## RECORDS TO USE
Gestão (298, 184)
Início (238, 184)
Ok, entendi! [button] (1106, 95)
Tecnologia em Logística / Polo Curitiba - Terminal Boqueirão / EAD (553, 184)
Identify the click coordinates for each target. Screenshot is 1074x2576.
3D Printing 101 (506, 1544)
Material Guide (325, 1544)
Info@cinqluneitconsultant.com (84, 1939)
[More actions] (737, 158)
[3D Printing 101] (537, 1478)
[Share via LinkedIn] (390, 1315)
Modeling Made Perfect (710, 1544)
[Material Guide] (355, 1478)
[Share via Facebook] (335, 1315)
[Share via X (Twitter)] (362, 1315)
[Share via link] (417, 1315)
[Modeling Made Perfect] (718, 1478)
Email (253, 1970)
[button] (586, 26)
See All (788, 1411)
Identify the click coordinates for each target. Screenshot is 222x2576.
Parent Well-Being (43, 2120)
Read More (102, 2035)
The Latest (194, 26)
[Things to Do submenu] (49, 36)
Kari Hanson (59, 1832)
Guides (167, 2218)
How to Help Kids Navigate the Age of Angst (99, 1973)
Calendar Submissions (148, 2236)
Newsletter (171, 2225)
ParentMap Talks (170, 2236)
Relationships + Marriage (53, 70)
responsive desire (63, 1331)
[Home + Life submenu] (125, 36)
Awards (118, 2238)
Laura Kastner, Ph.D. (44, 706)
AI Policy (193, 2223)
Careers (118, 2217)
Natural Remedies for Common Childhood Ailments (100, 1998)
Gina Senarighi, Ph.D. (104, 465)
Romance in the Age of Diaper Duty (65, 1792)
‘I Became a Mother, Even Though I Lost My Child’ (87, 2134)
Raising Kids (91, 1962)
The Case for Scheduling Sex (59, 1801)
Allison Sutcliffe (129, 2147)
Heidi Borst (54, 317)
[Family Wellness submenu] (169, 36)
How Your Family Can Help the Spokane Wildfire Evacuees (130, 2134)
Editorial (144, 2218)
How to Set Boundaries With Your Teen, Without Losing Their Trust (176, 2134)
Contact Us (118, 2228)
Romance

## DIRECTIONS
Your task is to restate all of the records above word for word.

## TASK RESPONSE
Gestão (298, 184)
Início (238, 184)
Ok, entendi! [button] (1106, 95)
Tecnologia em Logística / Polo Curitiba - Terminal Boqueirão / EAD (553, 184)
Identify the click coordinates for each target. Screenshot is 1074x2576.
3D Printing 101 (506, 1544)
Material Guide (325, 1544)
Info@cinqluneitconsultant.com (84, 1939)
[More actions] (737, 158)
[3D Printing 101] (537, 1478)
[Share via LinkedIn] (390, 1315)
Modeling Made Perfect (710, 1544)
[Material Guide] (355, 1478)
[Share via Facebook] (335, 1315)
[Share via X (Twitter)] (362, 1315)
[Share via link] (417, 1315)
[Modeling Made Perfect] (718, 1478)
Email (253, 1970)
[button] (586, 26)
See All (788, 1411)
Identify the click coordinates for each target. Screenshot is 222x2576.
Parent Well-Being (43, 2120)
Read More (102, 2035)
The Latest (194, 26)
[Things to Do submenu] (49, 36)
Kari Hanson (59, 1832)
Guides (167, 2218)
How to Help Kids Navigate the Age of Angst (99, 1973)
Calendar Submissions (148, 2236)
Newsletter (171, 2225)
ParentMap Talks (170, 2236)
Relationships + Marriage (53, 70)
responsive desire (63, 1331)
[Home + Life submenu] (125, 36)
Awards (118, 2238)
Laura Kastner, Ph.D. (44, 706)
AI Policy (193, 2223)
Careers (118, 2217)
Natural Remedies for Common Childhood Ailments (100, 1998)
Gina Senarighi, Ph.D. (104, 465)
Romance in the Age of Diaper Duty (65, 1792)
‘I Became a Mother, Even Though I Lost My Child’ (87, 2134)
Raising Kids (91, 1962)
The Case for Scheduling Sex (59, 1801)
Allison Sutcliffe (129, 2147)
Heidi Borst (54, 317)
[Family Wellness submenu] (169, 36)
How Your Family Can Help the Spokane Wildfire Evacuees (130, 2134)
Editorial (144, 2218)
How to Set Boundaries With Your Teen, Without Losing Their Trust (176, 2134)
Contact Us (118, 2228)
Romance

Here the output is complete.